In addition to angiotensin II receptors, neurons containing this peptide have been immunohistochemically identified in the rat subfornical organ. These neurons are distributed mainly in the periphery of the subfornical organ, and some have been shown to project to the median preoptic nucleus. Fibers containing angiotensin II, somatostatin, and luteinizing hormone-releasing hormone terminate in the subfornical organ. Some terminals are located near perivascular spaces and do not form synaptic contacts with other neurons, suggesting neurosecretion of peptides into the subfornical organ circulation [8].
Lamina Terminalis Vascular Organ
The lamina terminalis vascular organ forms the ventral portion of the midline anterior wall of the third ventricle. In the rat, it extends dorsally for approximately 1 mm from the optic chiasm and the roof of the optic recess, a small anteroventral extension of the third ventricle. It is bounded both rostrally and caudally by CSF spaces, namely the prechiasmatic cistern and the optic recess of the third ventricle, respectively. It is bounded by the diagonal band of Broca on its lateral margins, and the median preoptic nucleus lies immediately dorsal. The lamina terminalis vascular organ and the subfornical organ form the respective ventral and dorsal poles of a continuum of tissue that includes the intermediate median preoptic nucleus and is collectively referred to as the lamina terminalis. Embryologically, the subfornical organ and the vascular organ of the lamina terminalis originate from the same anterior pole of the neural tube and gradually separate during development by the ingrowth of fibers that eventually form the anterior commissure. It is therefore not surprising that, in addition to the absence of a blood–brain barrier, the two regions share common structure, neural connections, receptor types, neurochemical content, and function. The ependymal cells lining the vascular organ of the lamina terminalis have tight junctions (both zonnula occludens and zonula adsens) near their apical surfaces. As mentioned previously, this differs from the cuboidal ependymal cells lining the rest of the ventricular system, which have no junctions and therefore do not impede the flow of substances between the cerebrospinal fluid and the brain parenchyma [9,10].

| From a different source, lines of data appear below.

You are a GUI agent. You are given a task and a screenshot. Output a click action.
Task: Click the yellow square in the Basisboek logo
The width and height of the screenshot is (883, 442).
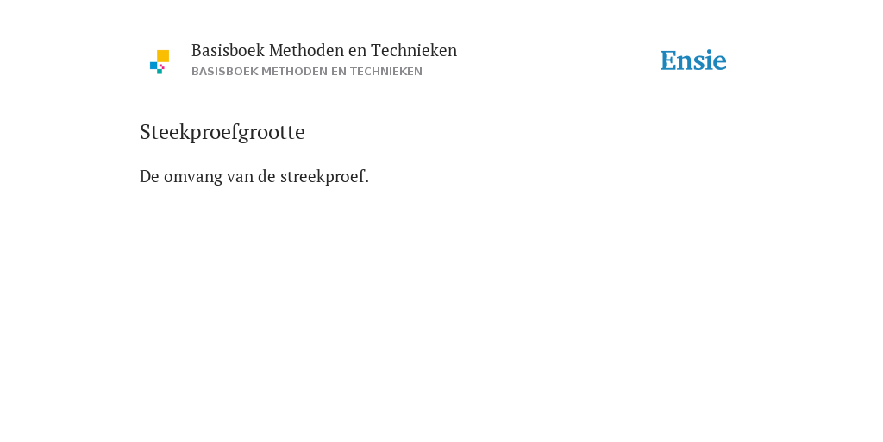tap(163, 56)
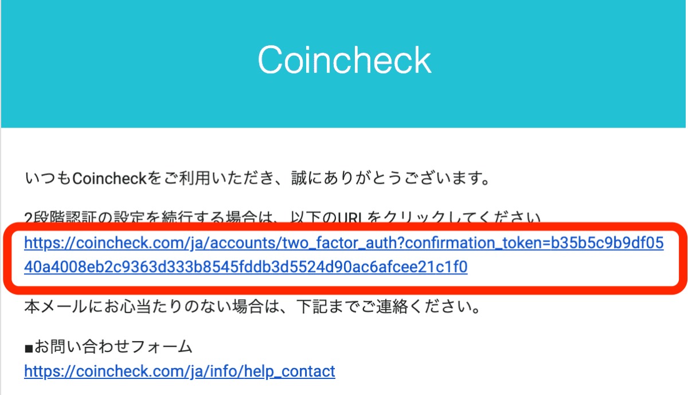
Task: Open the two_factor_auth confirmation link
Action: tap(344, 255)
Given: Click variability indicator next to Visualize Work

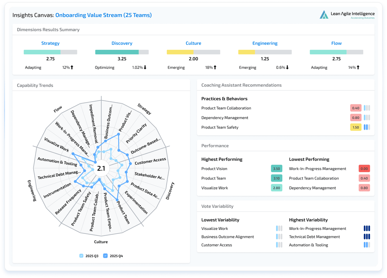Looking at the screenshot, I should (x=279, y=228).
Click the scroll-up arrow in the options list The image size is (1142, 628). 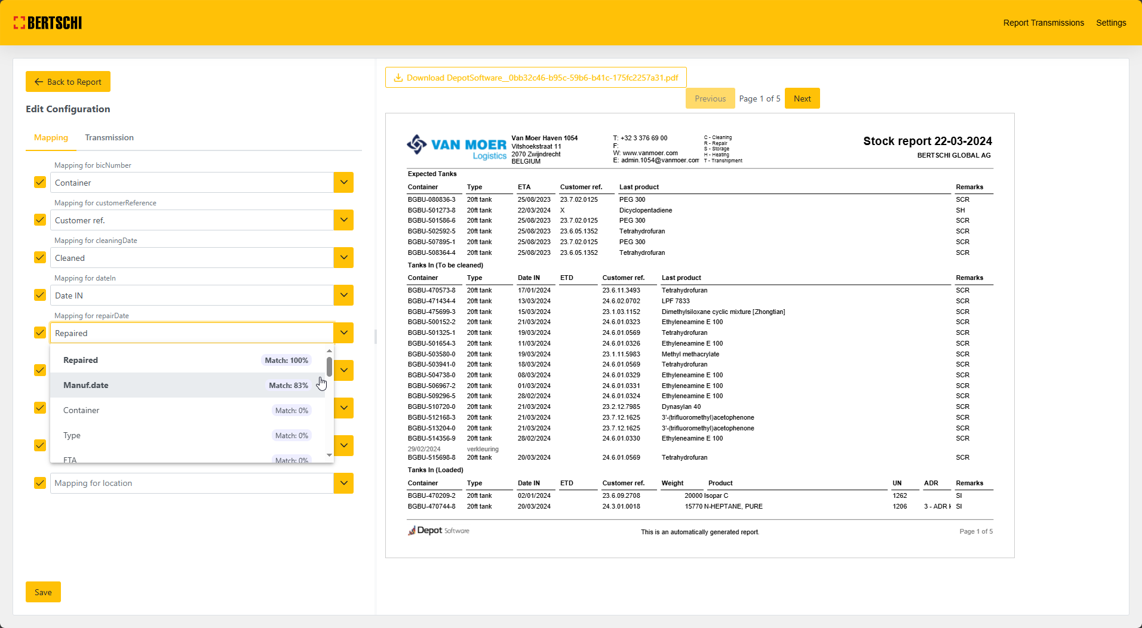coord(329,351)
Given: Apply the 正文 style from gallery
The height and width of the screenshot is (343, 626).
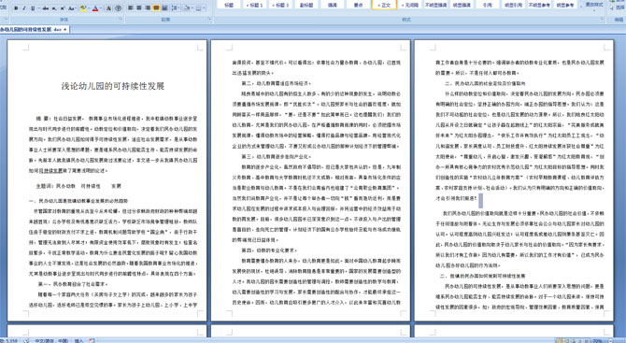Looking at the screenshot, I should (384, 5).
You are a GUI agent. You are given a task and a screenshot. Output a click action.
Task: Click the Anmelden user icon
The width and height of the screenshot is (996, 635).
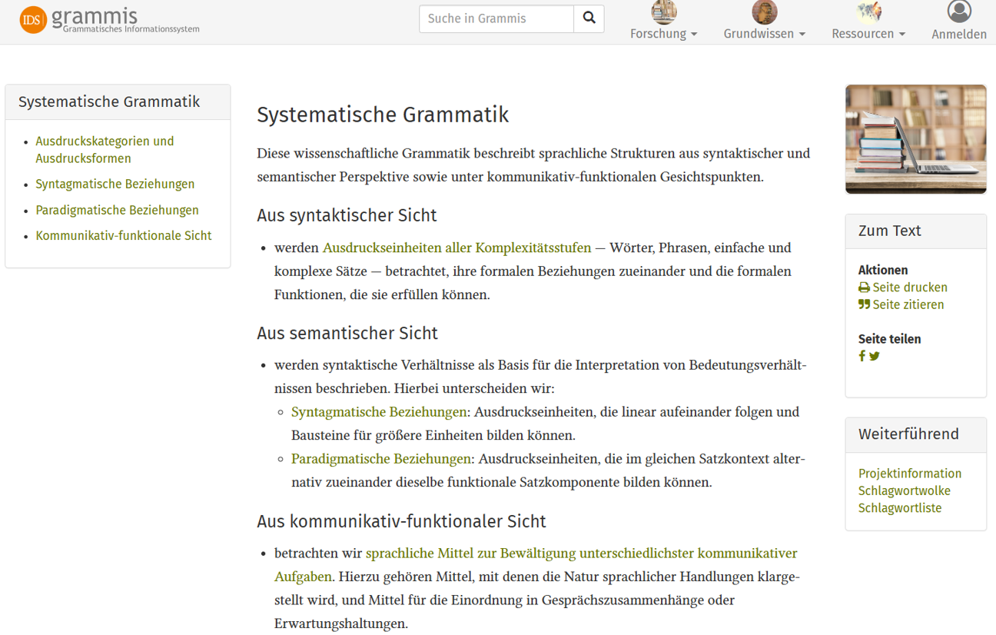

The most striking morphological feature of the vascular organ of the lamina terminalis, like most circumventricular organs, is that it contains a rich vascular plexus with a specialized arrangement of blood vessels. It is this complex arrangement of blood vessels that has led to the division of the vascular organ of the lamina terminalis into an outer zone and an inner or parenchymatous zone. The small branches of the preoptic artery (which distribute from the anterior communicating artery) in the prechiasmatic cistern break up into a dense network of small vessels in the pia mater at the cisternal edge of the vascular organ, the lamina terminalis. Invaginations of the pia mater that enclose the capillary loops extend further into the organ in a Y-shape when viewed in horizontal section, and these two vascularized areas constitute the outer zone. The inner zone contains a complex neuropil with neurons, fibers, glia, capillary loops, and perivascular spaces extending to the ependyma. Many of the capillaries exhibit fenestrated endothelial cells. The tight junctions normally present between endothelial cells (the basis of the blood–brain barrier) are effectively displaced partly toward the ventricular surface and partly toward the capillaries in the tissue at the boundary between the lamina terminalis vascular organ and adjacent brain regions. The net effectiveness of the junctions between specialized ependymal cells (tanycytes) on the ventricular surface and between the convoluted basal processes extending to the margins of the lamina terminalis vascular organ is demonstrated by the spread of blood-borne substances such as horseradish peroxidase through certain parts of the lamina terminalis vascular organ but not into the surrounding neuropil or into the ventricular cerebrospinal fluid. Based on neuronal connections, neuronal phenotype, and c-fos expression, three functional subdivisions of the rat lamina terminalis vascular organ can be distinguished: the central capillary plexus, the dorsal cap region, and the lateral zone, which extends caudally around the central capillary plexus into the periventricular tissue [10].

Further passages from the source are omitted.